During my monthly bookstore trips, I would also search through new books. Any books about design, media, entertainment, politics, pop culture, racial inequality or economics interested me. I always found connections between these topics and art, which helped my inspiration, at school or at work.

If I found a book that seemed interesting, I would make a note to search for a video of the author talking about the book. Authors give lots of substantive lectures about their books, and the videos make it easier for me to qualify a book, before buying it. Even if I decide that the book isn’t worth buying, I at least learned a substantial amount of information from the videos.

Be A Tourist In Your Own Town

Yes, real Parisians should go to the Eiffel Tower. To learn, not just for fun.

Just walk around your city with a camera and take photos of things and moments that you find interesting. You might not realise it, but your city is a massive art studio. Also, you can attend conferences, exhibitions, door open events, public lectures – anything and everything to broaden your horizons. Universities have extensive lecture schedules with visiting professionals speaking and taking questions on many topics. Depending on where you live, there may be more of these events than you have time to visit.

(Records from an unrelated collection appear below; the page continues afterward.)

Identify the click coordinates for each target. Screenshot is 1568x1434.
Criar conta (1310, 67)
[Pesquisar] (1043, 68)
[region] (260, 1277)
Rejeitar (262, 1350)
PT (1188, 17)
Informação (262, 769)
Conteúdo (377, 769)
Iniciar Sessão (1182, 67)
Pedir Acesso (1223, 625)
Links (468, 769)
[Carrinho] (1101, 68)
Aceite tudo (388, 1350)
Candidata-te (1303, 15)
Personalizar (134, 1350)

For me, events like Nuit Blanche, exhibitions, public lectures and talks taught me a lot. I still go to these events as an observer, and remember when it was all new to me. I marvel at how far I have come, and just by going to events in your town, you will too.

Nuit Blanche Montreal 2012

Beautiful Light 4 Letter Word Machine3 at Nuit Blanche Toronto 2009 Photo by blogto.comHow To Synthesise What You Learn

I’ve just suggested four ways you can teach yourself to be more creative. These ideas are a great way to get started, but they are also ways to stay creative. Most of them cost a small amount of money or are free. Why indebt yourself just to learn about art, when you can make learning from your city a habit. You always want to be aware of the trends, shifts, concepts and overall conversation in your profession. One thing you should keep in mind is that there is no one way to be creative. Every person has their own way to find what inspires them to create the art they make and enjoy.

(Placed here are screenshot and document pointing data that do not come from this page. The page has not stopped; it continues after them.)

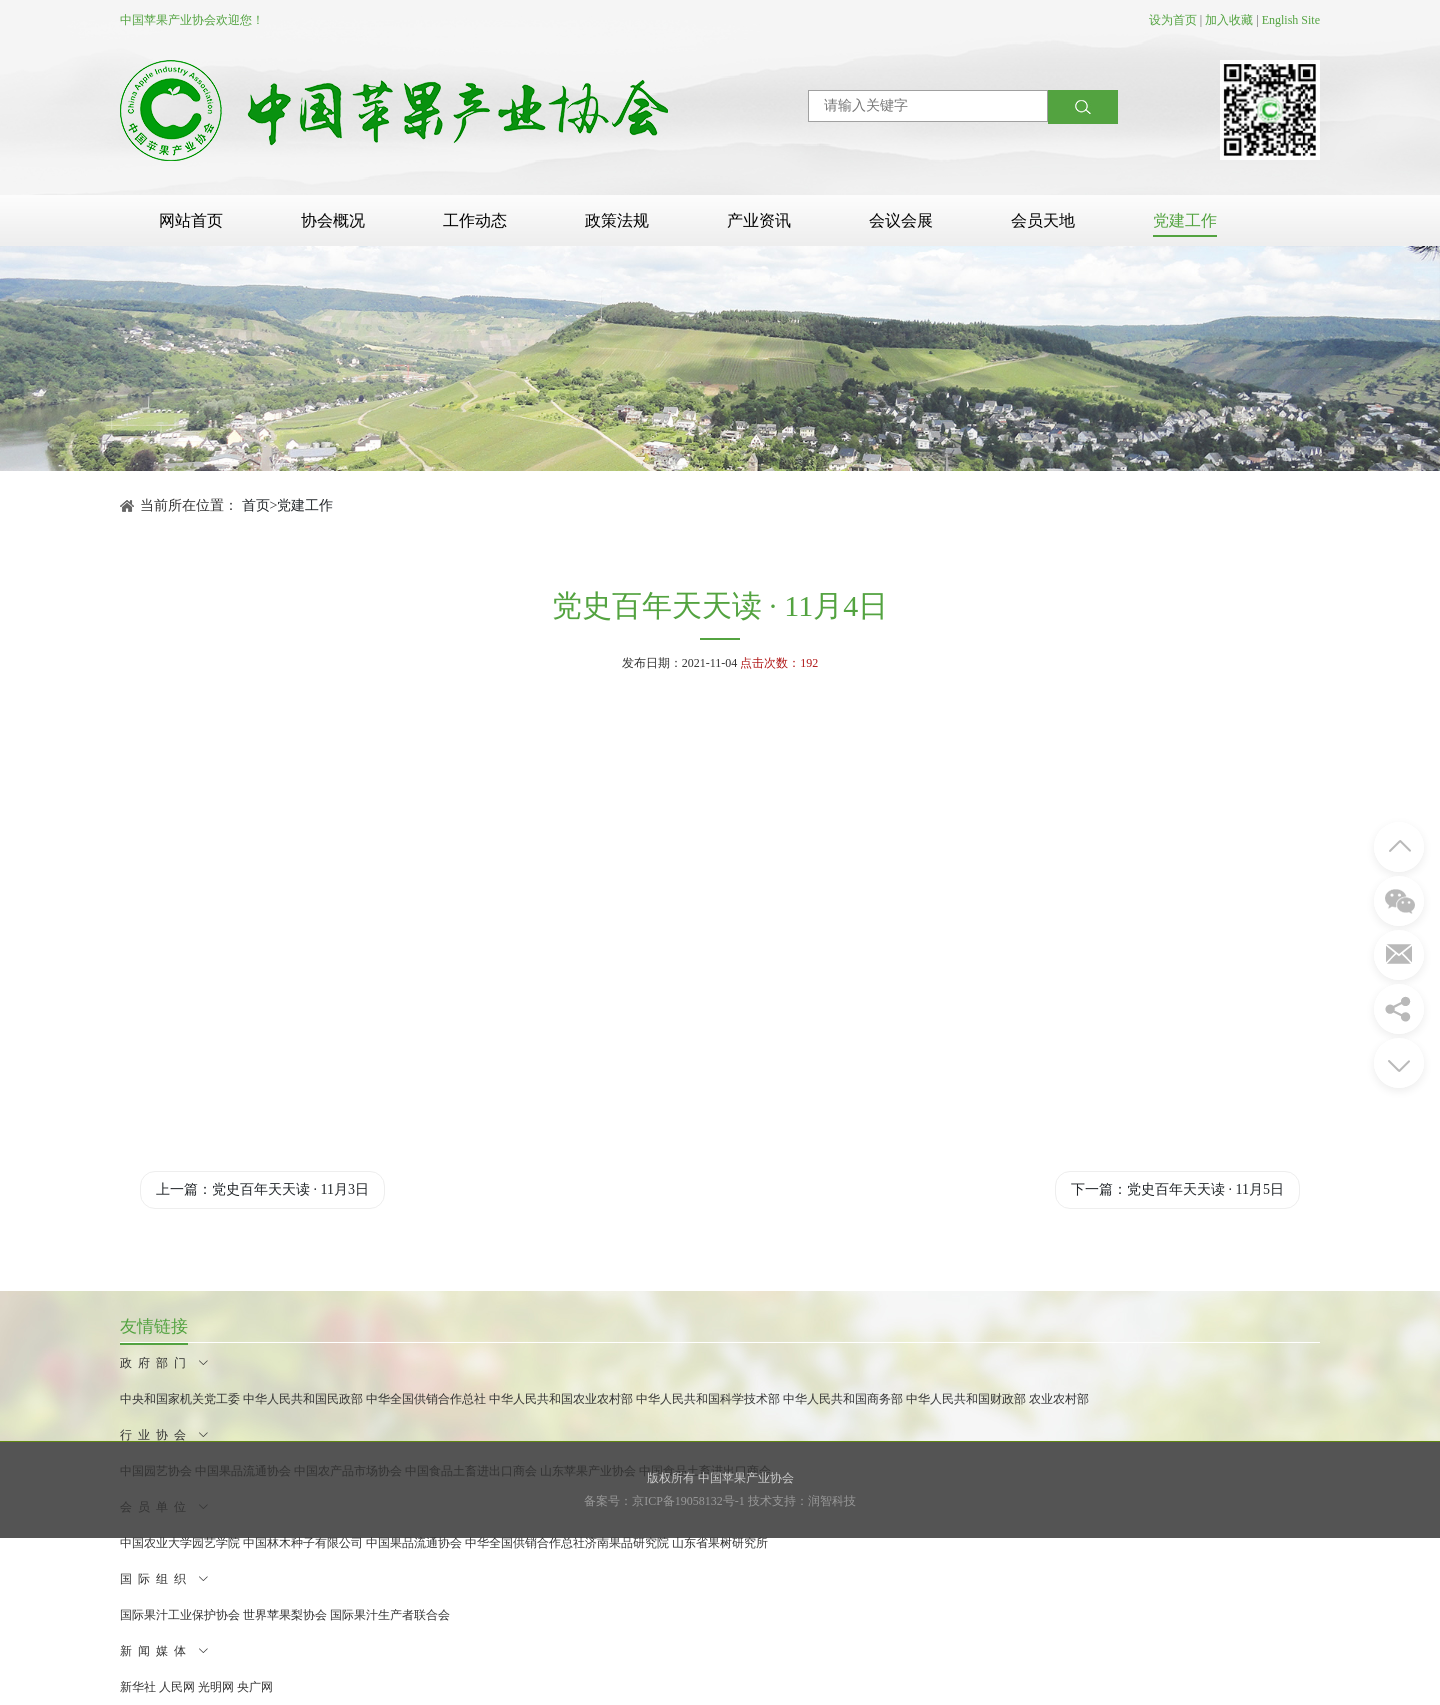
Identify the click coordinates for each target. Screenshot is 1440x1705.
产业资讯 (759, 220)
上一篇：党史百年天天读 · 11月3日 (262, 1189)
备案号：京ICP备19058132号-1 (664, 1501)
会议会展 (901, 220)
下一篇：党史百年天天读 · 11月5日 (1177, 1189)
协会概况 (333, 220)
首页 (256, 505)
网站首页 (191, 220)
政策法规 (617, 220)
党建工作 (1185, 220)
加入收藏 (1229, 20)
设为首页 (1173, 20)
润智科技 (832, 1501)
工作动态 (475, 220)
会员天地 (1043, 220)
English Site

Maybe those people next to you aren’t better than you are.

What is certain, is that they are not like you. So take advantage of that and run with it

Words: Phil Roberts


2 Responses to “How To Teach Yourself To Be More Creative”

  1. Diana says:

    Whatever next . How to become a Doctor. Do a first aid course , watch a few videos on youtube , observe road traffic accidents , watch hospital drams on TV.

    What you are suggesting in this article is how to appreciate creativity through other peoples eyes and be able to talk about it confidently . You cannot become a creative professional by doing this . A design / art education develops your own perspectives and teaches you how to frame the right questions . If you do not understand this then you were not paying attention.

  2. Phil Roberts says:

    Thanks for your comment Diana!

    How to become a doctor is an extreme example. I understand that you’re exaggerating to make a point, but I believe that you know that’s not what I meant.

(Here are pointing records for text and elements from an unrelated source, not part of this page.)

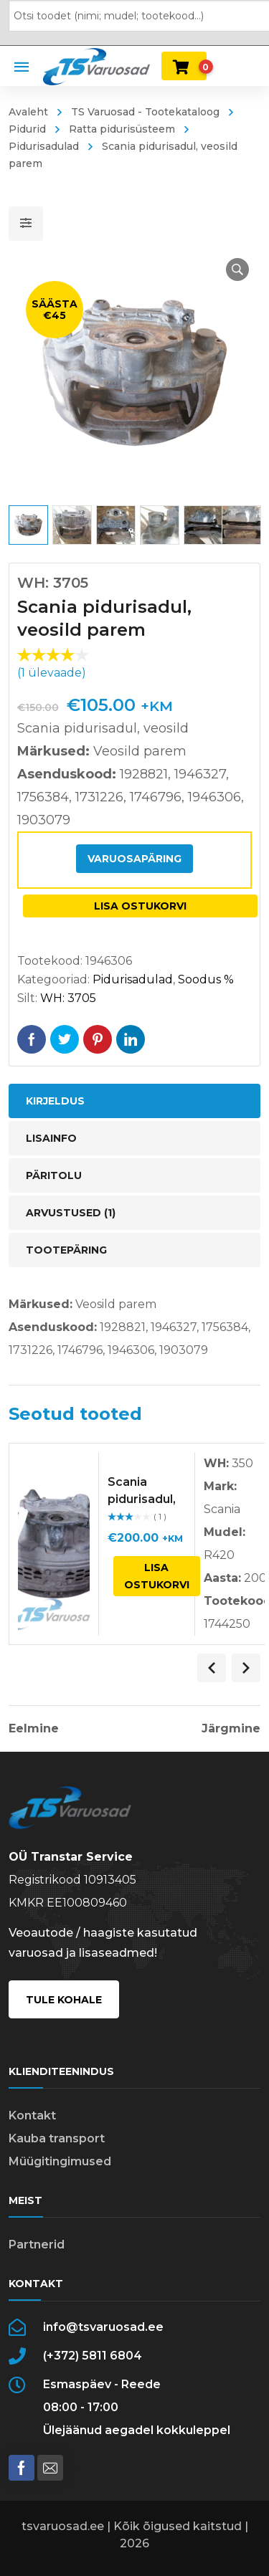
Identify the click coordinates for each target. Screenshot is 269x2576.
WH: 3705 (68, 998)
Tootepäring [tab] (66, 1250)
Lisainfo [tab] (51, 1138)
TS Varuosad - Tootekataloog (145, 111)
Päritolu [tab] (54, 1175)
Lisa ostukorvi (140, 906)
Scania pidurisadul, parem (142, 1499)
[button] (237, 269)
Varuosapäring (134, 858)
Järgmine (231, 1729)
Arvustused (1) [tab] (70, 1212)
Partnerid (37, 2244)
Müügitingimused (60, 2161)
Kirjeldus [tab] (55, 1100)
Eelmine (34, 1729)
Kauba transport (57, 2138)
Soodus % (206, 979)
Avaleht (28, 111)
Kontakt (32, 2115)
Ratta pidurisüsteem (122, 129)
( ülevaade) (51, 672)
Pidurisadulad (133, 979)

    I wasn’t suggesting that formal education is useless. Formal education is very important. However, we can both agree that not everyone can afford to go to such institutions, especially the elite ones. Also, we can both agree that there are some students in those institutions, some of them may be readers to this site, who sometimes feel like they don’t belong there. Some may feel out of place or not talented enough. Some get discouraged, intimidated, insecure when they see the work of their colleagues and think “I could never do that”. People have insecurities in design school, even if they are paying attention.

    This article wasn’t meant to tell people not to go to school. That would be a reckless suggestion. This article was to encourage students, young artists, and non-creatives taking up creative courses in their spare time. People can take up art later in life too. This article was merely to encourage people to appreciate the creativity of others and to not despair. With an open mind, the more you see, observe, practice, and travel, the more it will help your creativity.